I wasn't expecting much of a change in open interest for Tuesday's trading...and I guessed right. But I was also happy that both numbers showed an improvement. In gold, o.i. fell another 1,632 contracts to 372,985...on decent volume of 88,693 lots. In silver, o.i. also fell...in this case by 619 contracts to 100,376...on smallish volume of 16,573 contracts. Because Tuesday was the cut off for Friday's Commitment of Traders report...this data will, hopefully, be in it tomorrow.

Yesterday's trading volume was monstrous...with huge liquidation in both gold and silver as well. Today's open interest report should be impressive. In retrospect, I shouldn't have been surprised at Wednesday's big down day in both metals...and [probable] massive open interest decline...as it's too late for tomorrow's Commitment of Traders report...so this data won't show up until next Friday's COT report on the July 17th. This is standard operating procedure when the bullion banks want to hide what they're doing until the last possible moment. I've mentioned this trading pattern on many occasions.

The Comex Delivery Report for Wednesday didn't show a lot of activity...as most deliveries for July are already done. There were 17 gold contracts and 24 silver contracts delivered. Over at GLD, there was a rather large 333,798 ounces removed from their stockpile...and at SLV there were no changes...again. The U.S. Mint is a busy place these days! For the third day in a row they have updated their gold and silver one ounce eagle mintings. Gold eagles rose another 6,000 to 18,000 so far for July...and silver eagles are up another 200,000 to 650,000 for the month. Over at the Comex-approved precious metals warehouses, a smallish amount of silver was removed from inventory...74,327 ounces.

The usual N.Y. gold commentator had a few things to discuss yesterday...and here they are..."This morning's weekly statement of condition from the European Central Bank indicated a €5 million fall in 'gold and gold receivables' attributed to a sale by one captive central bank. This is a derisory 0.23 tonnes [7,510 ounces] - last week's quantum was 4.33 tonnes. Perhaps it was an option being exercised. The recent behavior of the European central bank flock suggests that the 403 tonnes of IMF gold is desperately needed to sustain the 400-500 tonne central bank pace of the last decade."

And then in commentary late yesterday evening, this was added..."UBS raises the implication that gold and silver, with huge stock/consumption ratios and politically insignificant private sector consumers, might escape: 'we believe that gold and silver, with vast above-ground, liquid and near-to-market stocks, are the only traded commodities that are not a play on scarcity...We suspect gold and silver will be at the bottom of this list, if they are on it at all.' Andy Smith has been arguing for some time now that the precious metals could well emerge as the only venue for the expression of what one might call 'Free Market' sentiment. There is, of course, considerable evidence that these metals, especially gold, have been under political price management for the better part of 20 years. But after so many years of official sector selling, the question becomes as to who will take up the selling slack when central bank dispositions come to an end."
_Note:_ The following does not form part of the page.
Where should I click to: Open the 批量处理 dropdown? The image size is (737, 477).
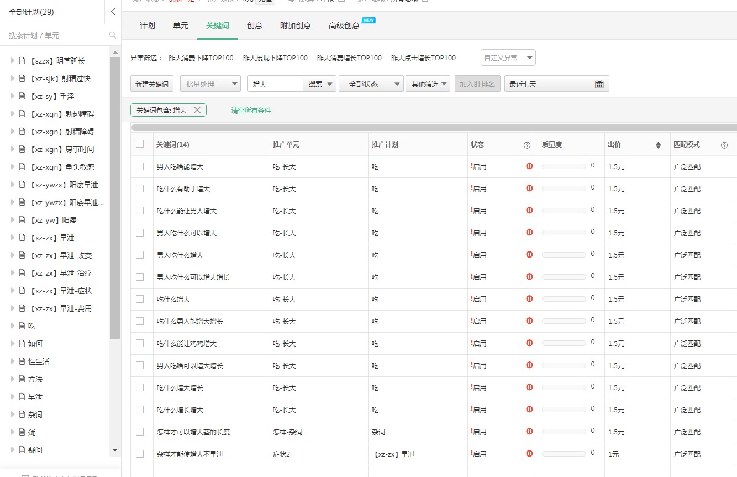point(210,83)
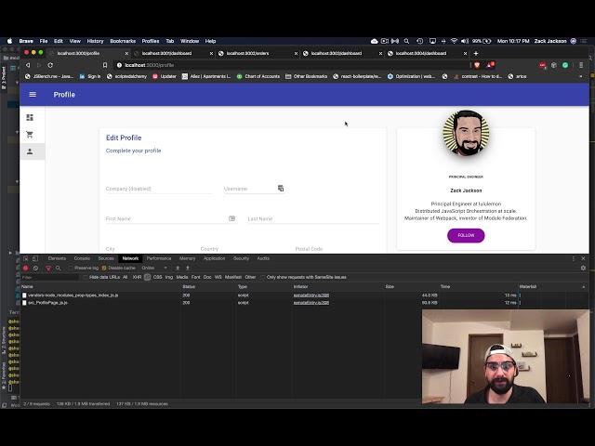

Ted Butler would vehemently disagree with what UBS and Andy Smith had to say in the previous paragraph. He feels that [and I'm not disagreeing] the CFTC et al will use the upcoming legislation to enforce position limits as an opportunity to get these grotesque short positions in both gold and silver cut down to size. I spoke about this yesterday But regardless of who is right...or wrong, we won't have to wait too long before we find out.

After yesterday's pounding, it's now a pretty good bet that the bullion banks are going to "go the distance" and take both gold and silver prices below their respective 200-day moving averages. And despite the big liquidation yesterday...the still gigantic gold short position is the 800 pound gorilla sitting in the living room. Last year at the October lows, the bullion banks only had a short position of around 7.5 million ounces in gold...which is about 10 million ounces lower than we are now. That's why I'm so alarmed at the current size of this short position that the bullion banks are holding. The question that Ted and I are wrestling with is the following..."Will this be a garden variety correction to below the 200-day moving averages...or will it be much worse? If it's just a garden variety correction, the process is well along, and we might only have 30,000 contracts [or so] left to liquidate. But if they do what they did last year at this time...God help us!

Right now, if you check the RSI [Relative Strength Indicator] on the graph below, we're fast approaching oversold on silver...and about three quarters of the way there in gold. In dollar terms, it's about $40 in gold...and in silver it could be a dollar or so. That's if we get the garden variety correction. The other kind of correction involves the lows approximating those of last November. Which will it be?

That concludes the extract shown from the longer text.